● Work item A:
In the text on youth and networked media, what four characteristics set networked publics apart from unmediated publics?
● Work item B:
Write out the part of the text on youth and networked media that opens with the words containing "so in other" and closes with "want. clever kids.".
━━━ Extracted text
Within their local life worlds, popular culture can provide kids with a space to negotiate issues of identity and belonging within peer cultures
does “participatory media culture” (Jenkins, 2006) and “hypersociality” (Ito, 2008) change the game?
They distinguish between “friendship-driven” and “interest-driven” participation, co-mingling delineations that distinguish between youth subcultures and the peer interactions that may or may not be interwoven with them. “MySpace and Facebook are the emblematic online sites for [friendship-driven] sets of practice,” but the interest-driven practices are “the domain of the geeks, freaks, musicians, artists, and dorks.”
lovely quote:
Although we all experience private moments of learning and reflection, a large part of what defi nes us as social beings and learners happens in contexts of group social interaction and engagement with shared cultural forms. Engagement with media (itself a form of mediated sociability) is a constitutive part of how we learn to participate as culturally competent, social, and knowledgeable beings.
aha: a function! and not in any way different from previous participations. it’s just mediated now.
BUT.
As danah boyd discusses in her analysis of participation on MySpace, networked publics differ from traditional teen publics (such as the mall or the school) in some important ways. Unlike unmediated publics, networked publics are characterized by their persistence, searchability, replicability, and invisible audiences (boyd 2007). With friendship-driven practices, youth online activity largely replicates their existing practices of hanging out and communicating with friends, but these characteristics of networked publics do create new kinds of opportunities for youth to develop their public identities, connect, and communicate.
…
These technologies facilitate new forms of private, intimate, and always-on communication as well as new forms of publicity where personal networks and social connections are displayed to broader publics than have traditionally been available locally to teens.
this is a nice perspective quote from chapter 1:
When teens are together online and offl ine, they integrate new media within the informal hanging out practices that have characterized peer social life ever since the postwar era and the emergence of teens as a distinct leisure class.
…
While the content and form of much of popular culture has changed in the intervening decades, the core practices of how youth engage with media as part of their hanging out with peers remains resilient.
so in other words, they don’t do much that’s different. it’s just “hypersocial” because they use “hypermedia”.
Kids will look for work-arounds and backchannels to undermine institutional regulations. in other words, they’ll push the boundaries to get what they want. clever kids.
“messing around” online, an important part of identity development and social play, demands time and place. and a certain amount of autonomy over media choices. so by restricting kids’ access, this report suggests you are restricting kids’ participation in youth culture.
━━━━━━
━━━ Source data
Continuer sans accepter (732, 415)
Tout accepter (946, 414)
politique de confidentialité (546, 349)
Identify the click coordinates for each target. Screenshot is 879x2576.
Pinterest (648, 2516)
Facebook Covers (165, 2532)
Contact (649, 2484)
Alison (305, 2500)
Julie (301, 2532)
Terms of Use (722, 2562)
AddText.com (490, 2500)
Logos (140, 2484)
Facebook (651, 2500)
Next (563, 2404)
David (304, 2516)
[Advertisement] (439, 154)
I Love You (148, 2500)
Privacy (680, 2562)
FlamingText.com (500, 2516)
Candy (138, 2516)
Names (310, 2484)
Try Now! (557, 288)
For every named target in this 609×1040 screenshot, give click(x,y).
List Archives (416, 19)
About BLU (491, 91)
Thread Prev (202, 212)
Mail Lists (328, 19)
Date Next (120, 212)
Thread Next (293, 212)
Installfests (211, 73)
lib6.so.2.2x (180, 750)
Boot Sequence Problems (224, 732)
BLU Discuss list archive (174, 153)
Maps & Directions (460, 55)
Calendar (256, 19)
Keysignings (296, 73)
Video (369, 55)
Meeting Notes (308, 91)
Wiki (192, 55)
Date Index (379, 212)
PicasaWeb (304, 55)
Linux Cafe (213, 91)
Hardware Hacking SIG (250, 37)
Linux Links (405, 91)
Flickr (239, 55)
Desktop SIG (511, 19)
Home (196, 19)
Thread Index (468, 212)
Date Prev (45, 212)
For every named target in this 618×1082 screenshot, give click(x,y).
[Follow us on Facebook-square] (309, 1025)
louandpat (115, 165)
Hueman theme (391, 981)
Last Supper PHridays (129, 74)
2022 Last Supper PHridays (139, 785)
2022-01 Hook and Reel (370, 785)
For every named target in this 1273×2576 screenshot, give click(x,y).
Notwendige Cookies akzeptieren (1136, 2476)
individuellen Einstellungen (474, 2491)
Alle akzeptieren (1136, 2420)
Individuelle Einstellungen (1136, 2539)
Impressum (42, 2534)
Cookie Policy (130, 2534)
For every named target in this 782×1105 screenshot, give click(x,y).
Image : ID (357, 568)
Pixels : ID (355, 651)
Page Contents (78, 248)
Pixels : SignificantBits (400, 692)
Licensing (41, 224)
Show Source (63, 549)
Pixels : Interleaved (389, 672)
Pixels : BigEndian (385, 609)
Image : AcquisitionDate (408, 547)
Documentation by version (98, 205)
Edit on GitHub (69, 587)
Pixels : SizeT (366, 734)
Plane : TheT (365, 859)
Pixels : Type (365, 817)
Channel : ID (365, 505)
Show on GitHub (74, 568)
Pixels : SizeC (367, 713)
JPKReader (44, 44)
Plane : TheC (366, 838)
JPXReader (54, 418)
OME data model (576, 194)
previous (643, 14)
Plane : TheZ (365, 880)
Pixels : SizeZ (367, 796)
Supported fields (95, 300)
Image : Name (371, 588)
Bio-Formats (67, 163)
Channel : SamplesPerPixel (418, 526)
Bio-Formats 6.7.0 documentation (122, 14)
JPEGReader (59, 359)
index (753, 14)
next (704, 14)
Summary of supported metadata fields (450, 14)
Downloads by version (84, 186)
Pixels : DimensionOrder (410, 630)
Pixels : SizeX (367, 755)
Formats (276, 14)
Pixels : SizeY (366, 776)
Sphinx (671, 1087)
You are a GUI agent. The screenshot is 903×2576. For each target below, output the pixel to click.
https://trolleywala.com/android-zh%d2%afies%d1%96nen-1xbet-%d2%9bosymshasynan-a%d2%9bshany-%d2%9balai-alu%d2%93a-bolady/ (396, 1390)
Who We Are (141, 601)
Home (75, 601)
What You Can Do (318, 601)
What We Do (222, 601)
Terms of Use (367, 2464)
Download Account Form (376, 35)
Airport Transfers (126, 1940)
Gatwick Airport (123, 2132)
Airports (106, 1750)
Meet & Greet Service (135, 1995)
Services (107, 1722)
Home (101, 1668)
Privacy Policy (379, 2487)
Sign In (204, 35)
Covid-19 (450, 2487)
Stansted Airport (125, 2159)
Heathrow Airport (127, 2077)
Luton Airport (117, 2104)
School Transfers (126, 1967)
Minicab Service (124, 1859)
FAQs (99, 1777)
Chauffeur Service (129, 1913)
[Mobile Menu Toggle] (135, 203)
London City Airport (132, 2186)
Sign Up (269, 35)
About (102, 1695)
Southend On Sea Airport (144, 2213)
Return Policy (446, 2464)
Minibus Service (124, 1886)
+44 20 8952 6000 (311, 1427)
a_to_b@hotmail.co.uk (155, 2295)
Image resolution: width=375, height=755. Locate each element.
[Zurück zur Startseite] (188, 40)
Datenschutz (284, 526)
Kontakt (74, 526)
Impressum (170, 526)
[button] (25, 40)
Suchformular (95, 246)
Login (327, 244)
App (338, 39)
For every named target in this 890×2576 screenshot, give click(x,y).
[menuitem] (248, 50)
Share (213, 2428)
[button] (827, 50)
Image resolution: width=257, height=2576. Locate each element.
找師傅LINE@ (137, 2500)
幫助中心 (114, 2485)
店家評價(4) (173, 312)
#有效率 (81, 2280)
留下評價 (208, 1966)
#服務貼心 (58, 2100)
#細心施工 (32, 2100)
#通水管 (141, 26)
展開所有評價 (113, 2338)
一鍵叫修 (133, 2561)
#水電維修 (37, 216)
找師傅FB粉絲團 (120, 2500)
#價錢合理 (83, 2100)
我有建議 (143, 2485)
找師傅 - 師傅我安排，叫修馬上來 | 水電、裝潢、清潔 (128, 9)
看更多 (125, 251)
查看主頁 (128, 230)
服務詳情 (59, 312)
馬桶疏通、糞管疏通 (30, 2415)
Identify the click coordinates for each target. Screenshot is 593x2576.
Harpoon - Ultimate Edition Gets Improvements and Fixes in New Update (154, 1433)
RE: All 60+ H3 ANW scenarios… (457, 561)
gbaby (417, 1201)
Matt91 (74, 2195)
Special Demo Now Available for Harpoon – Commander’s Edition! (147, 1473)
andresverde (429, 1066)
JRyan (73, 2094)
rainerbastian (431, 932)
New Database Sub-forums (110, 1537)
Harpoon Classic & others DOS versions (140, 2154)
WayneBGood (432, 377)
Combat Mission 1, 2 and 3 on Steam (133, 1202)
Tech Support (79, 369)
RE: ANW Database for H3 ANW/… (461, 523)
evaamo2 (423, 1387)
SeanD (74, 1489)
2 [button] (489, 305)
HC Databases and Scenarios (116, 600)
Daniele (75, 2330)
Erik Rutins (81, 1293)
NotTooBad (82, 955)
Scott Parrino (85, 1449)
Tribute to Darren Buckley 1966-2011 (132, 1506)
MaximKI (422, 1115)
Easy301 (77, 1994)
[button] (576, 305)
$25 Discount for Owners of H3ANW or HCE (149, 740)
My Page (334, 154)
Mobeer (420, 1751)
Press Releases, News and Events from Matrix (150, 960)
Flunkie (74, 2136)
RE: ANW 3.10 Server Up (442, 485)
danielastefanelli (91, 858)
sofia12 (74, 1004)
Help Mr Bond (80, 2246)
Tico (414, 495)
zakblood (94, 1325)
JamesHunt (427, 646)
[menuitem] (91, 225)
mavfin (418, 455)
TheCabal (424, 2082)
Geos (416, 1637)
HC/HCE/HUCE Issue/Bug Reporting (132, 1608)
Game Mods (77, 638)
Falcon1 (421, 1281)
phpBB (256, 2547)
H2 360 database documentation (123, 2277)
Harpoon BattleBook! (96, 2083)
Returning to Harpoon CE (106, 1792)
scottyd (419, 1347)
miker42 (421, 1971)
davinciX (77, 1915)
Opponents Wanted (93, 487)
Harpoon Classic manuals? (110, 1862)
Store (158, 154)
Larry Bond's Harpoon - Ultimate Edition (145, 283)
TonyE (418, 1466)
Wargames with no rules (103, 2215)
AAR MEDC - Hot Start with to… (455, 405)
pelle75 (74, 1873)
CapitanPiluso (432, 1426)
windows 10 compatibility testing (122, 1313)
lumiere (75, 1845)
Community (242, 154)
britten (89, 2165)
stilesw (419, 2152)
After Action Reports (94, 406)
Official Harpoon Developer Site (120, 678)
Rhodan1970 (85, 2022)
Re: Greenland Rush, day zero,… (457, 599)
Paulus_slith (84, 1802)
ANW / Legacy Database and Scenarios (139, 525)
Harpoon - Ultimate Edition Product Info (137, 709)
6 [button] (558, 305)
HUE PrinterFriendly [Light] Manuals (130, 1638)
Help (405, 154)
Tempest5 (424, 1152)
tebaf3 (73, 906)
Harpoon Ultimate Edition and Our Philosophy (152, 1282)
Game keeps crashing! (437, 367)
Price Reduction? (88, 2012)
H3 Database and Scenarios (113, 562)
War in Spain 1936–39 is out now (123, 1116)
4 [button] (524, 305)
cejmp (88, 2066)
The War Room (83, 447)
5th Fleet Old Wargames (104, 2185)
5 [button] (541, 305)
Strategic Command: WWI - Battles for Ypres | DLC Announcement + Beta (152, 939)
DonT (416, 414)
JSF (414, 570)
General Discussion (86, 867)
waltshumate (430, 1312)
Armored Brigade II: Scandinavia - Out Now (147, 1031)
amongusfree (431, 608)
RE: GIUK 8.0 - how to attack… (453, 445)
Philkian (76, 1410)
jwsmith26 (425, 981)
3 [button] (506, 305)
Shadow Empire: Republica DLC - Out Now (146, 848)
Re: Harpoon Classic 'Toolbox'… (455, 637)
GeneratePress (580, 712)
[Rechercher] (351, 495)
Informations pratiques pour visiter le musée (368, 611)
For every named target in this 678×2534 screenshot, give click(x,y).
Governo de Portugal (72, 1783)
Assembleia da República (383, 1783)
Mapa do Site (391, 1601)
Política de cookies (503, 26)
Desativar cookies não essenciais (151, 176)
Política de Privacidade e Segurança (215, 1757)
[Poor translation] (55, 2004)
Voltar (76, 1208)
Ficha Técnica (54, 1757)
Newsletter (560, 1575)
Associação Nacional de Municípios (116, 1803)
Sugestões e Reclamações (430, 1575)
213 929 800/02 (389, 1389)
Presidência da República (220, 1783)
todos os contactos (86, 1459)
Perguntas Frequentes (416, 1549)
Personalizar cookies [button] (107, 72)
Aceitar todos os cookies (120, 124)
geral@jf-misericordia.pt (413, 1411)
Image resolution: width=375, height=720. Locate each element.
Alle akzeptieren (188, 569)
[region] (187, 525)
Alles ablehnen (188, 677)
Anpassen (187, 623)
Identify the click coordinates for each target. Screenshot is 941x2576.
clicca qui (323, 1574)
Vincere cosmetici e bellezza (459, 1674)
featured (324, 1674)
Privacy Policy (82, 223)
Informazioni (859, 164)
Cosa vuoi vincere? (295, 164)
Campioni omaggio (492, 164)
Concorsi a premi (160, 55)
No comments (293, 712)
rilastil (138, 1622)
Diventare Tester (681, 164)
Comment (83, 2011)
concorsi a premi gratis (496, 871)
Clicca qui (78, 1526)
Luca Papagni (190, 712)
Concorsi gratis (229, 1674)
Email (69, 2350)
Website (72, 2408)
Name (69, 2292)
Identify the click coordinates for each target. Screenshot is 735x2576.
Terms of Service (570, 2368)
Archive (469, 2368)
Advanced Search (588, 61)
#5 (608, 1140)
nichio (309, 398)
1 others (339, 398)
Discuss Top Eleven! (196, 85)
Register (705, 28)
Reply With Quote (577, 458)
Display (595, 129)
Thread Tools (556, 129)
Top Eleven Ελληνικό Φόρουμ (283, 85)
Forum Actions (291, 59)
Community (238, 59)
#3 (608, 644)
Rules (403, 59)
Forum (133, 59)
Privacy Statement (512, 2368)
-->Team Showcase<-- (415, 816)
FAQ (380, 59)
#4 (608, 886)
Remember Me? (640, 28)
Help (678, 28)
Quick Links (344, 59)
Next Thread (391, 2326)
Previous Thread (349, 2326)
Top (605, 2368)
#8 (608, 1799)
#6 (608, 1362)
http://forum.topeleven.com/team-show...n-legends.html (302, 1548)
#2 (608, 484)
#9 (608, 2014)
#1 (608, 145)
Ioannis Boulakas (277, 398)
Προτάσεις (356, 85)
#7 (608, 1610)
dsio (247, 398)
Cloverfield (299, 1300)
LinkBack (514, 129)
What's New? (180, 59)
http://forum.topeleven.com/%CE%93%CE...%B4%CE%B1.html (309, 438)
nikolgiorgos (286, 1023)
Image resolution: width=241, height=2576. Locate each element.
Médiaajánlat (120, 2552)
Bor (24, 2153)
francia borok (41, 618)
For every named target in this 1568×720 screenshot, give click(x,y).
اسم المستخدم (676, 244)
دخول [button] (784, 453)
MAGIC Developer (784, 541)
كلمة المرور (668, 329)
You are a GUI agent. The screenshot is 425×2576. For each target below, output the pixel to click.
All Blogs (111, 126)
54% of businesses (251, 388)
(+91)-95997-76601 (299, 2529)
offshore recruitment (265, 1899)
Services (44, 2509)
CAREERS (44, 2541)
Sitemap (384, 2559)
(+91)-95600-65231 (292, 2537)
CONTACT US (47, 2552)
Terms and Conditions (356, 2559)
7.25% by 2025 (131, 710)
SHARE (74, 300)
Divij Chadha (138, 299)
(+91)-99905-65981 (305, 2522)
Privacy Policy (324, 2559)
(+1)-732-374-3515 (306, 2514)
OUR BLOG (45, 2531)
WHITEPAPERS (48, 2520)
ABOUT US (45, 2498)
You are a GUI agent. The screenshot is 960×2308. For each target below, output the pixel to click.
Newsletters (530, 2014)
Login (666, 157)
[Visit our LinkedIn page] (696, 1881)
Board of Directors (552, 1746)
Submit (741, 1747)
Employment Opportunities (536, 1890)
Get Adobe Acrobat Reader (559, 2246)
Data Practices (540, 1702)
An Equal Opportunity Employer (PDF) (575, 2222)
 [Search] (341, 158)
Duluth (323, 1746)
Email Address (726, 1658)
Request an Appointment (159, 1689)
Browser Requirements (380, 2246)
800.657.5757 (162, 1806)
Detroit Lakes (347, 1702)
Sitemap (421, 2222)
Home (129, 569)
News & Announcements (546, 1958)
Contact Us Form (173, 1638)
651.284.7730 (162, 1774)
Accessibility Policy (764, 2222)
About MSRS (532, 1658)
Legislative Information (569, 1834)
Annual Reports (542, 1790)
━━━━━━
● Task response A:
Persistence, searchability, replicability, and invisible audiences.

● Task response B:
so in other words, they don’t do much that’s different. it’s just “hypersocial” because they use “hypermedia”.
Kids will look for work-arounds and backchannels to undermine institutional regulations. in other words, they’ll push the boundaries to get what they want. clever kids.